● **What you need to do**: Check each line of the listing for the string "entry", count the lines that have it, and answer with that number only.

● **Source data**:
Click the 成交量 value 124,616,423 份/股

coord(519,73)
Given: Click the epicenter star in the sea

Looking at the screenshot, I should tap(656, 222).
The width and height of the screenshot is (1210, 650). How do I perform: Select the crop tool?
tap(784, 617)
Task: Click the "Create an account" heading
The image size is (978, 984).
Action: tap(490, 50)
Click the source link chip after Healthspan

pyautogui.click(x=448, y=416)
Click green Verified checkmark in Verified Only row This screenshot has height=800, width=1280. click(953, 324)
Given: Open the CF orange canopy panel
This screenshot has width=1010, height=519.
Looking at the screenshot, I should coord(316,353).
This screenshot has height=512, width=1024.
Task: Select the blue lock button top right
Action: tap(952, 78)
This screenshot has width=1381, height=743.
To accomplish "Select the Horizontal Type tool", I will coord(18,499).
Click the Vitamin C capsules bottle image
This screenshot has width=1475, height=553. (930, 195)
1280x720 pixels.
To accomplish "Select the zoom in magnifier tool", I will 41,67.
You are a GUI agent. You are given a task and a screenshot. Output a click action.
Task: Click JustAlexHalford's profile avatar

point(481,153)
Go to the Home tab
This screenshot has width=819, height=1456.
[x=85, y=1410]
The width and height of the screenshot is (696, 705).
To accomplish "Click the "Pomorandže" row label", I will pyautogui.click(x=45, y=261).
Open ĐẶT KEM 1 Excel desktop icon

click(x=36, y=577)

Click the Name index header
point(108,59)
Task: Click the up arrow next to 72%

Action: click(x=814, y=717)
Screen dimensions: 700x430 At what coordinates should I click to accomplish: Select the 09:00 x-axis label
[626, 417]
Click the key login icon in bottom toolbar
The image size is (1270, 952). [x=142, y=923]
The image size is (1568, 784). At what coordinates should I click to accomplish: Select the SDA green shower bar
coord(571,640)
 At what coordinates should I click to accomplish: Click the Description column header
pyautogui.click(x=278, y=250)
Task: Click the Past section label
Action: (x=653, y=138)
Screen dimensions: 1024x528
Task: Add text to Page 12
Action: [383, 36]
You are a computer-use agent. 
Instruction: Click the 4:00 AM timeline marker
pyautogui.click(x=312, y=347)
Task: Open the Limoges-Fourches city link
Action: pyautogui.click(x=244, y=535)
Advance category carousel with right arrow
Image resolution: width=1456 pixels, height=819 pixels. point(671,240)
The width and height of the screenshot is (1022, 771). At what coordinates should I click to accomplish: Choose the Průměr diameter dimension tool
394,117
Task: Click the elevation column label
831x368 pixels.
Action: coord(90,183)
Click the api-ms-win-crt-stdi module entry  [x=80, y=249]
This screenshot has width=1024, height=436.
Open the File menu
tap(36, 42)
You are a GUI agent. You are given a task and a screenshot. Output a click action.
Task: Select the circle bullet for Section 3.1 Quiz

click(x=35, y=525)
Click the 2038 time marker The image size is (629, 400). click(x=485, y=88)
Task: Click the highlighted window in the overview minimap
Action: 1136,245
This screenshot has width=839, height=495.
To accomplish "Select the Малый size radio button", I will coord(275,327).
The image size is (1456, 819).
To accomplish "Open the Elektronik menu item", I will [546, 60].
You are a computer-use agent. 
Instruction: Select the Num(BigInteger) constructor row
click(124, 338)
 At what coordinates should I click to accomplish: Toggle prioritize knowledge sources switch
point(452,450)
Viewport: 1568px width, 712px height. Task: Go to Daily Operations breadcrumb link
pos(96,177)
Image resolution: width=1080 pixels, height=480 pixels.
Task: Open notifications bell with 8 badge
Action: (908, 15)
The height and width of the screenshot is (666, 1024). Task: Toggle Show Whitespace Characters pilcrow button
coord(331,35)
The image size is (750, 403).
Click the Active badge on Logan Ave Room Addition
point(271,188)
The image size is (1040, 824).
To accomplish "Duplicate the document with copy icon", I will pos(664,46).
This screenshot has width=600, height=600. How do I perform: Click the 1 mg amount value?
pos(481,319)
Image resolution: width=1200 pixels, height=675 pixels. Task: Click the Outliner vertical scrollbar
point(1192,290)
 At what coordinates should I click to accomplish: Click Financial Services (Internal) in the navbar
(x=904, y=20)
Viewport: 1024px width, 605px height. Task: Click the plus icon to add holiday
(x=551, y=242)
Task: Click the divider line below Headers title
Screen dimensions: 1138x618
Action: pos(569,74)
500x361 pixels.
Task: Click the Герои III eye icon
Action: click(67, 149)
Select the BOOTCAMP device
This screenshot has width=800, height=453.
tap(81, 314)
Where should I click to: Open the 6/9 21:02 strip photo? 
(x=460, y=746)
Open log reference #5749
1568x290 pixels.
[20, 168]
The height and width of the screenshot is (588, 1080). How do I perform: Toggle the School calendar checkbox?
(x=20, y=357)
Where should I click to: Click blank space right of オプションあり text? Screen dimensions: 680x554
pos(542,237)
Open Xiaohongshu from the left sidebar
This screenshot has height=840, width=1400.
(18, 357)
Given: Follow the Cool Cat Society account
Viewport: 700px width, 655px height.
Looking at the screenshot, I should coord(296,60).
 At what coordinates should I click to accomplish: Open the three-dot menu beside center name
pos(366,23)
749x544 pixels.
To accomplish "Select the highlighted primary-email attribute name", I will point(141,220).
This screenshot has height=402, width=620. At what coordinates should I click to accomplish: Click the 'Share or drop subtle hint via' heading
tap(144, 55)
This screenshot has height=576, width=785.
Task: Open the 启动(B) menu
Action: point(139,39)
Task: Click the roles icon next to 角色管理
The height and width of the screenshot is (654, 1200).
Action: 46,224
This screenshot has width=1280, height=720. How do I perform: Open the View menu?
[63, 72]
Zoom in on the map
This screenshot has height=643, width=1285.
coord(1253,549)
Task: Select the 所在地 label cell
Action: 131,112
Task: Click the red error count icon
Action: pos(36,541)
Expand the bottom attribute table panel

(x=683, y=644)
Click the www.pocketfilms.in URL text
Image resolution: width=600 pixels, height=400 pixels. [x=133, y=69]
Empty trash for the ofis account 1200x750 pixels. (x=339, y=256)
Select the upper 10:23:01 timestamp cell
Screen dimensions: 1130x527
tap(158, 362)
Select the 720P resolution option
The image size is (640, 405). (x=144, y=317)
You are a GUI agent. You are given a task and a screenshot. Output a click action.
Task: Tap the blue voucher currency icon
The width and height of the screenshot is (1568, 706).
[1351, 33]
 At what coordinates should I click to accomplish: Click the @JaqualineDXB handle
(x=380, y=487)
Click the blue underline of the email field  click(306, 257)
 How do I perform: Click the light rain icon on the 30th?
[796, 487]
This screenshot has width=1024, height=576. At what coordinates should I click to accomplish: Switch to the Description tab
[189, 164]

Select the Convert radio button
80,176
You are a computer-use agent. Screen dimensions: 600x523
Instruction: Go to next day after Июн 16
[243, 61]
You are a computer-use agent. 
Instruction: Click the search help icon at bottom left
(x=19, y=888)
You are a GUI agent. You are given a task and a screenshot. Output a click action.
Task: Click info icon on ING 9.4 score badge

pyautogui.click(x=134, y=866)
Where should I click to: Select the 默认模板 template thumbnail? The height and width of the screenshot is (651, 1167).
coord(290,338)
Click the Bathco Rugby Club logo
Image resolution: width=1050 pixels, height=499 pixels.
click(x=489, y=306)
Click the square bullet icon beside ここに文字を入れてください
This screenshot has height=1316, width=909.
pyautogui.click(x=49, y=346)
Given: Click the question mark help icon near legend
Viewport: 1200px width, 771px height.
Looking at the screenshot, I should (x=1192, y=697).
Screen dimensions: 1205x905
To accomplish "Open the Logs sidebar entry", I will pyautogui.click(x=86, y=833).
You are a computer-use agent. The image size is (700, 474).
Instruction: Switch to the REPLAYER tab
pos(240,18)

● **Result of this task**: 2